### [DATASET RECORDS]
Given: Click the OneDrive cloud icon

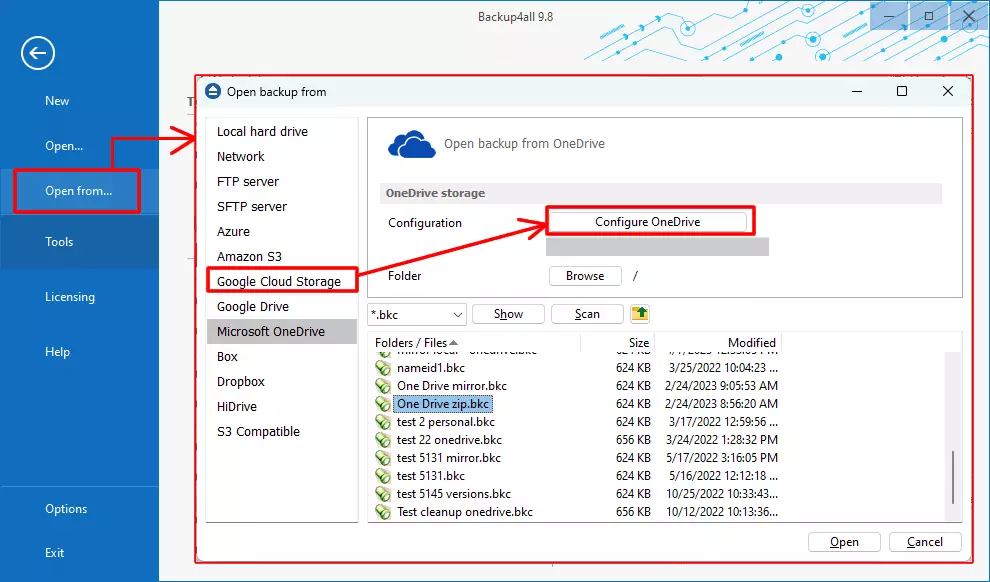Looking at the screenshot, I should 411,143.
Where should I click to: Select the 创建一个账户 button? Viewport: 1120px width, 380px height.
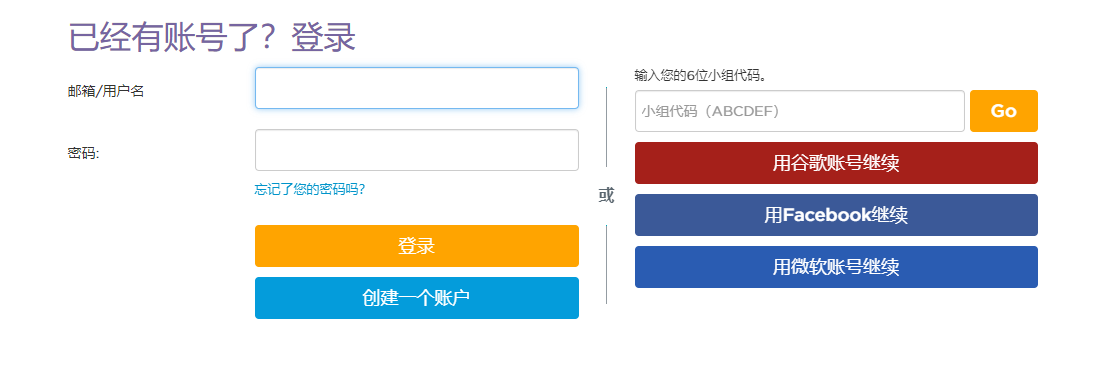tap(416, 298)
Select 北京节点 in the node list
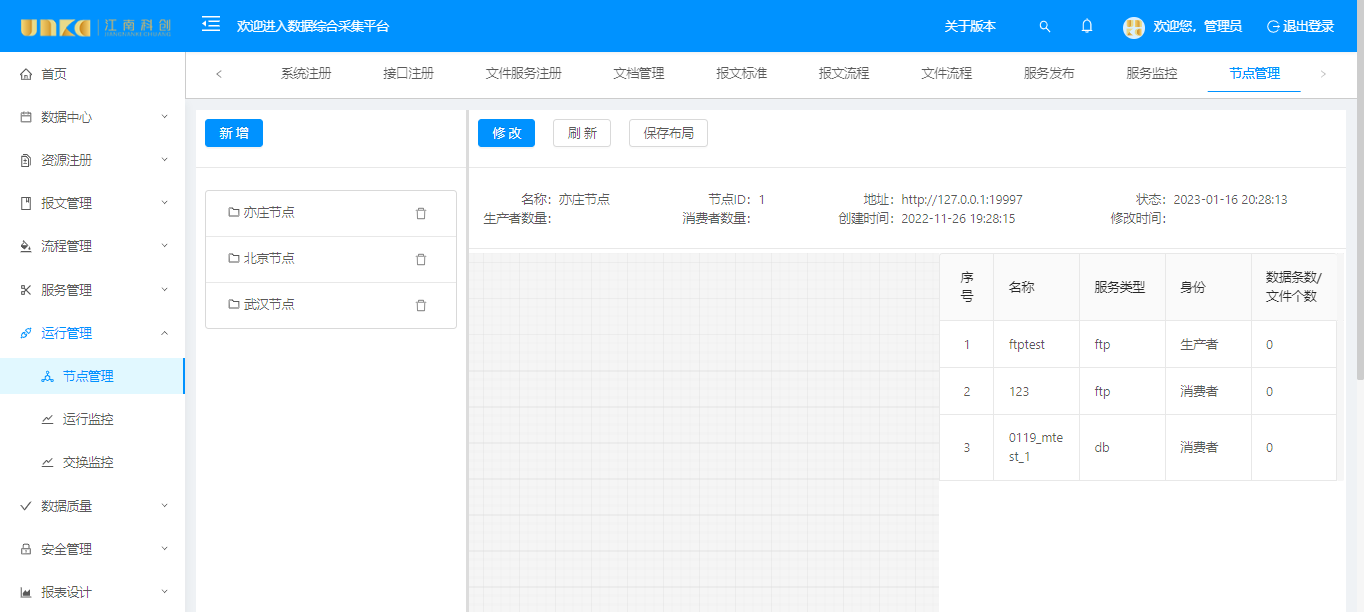The image size is (1364, 612). [269, 259]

### [TASK BRIEF]
Word for word, retype the material above without its pictures.

### [SOLUTION FOR THIS PROBLEM]
Given: Click the OneDrive cloud icon

Looking at the screenshot, I should 411,143.
Where should I click to: Select the 创建一个账户 button? Viewport: 1120px width, 380px height.
tap(416, 298)
Select 北京节点 in the node list
The image size is (1364, 612). [269, 259]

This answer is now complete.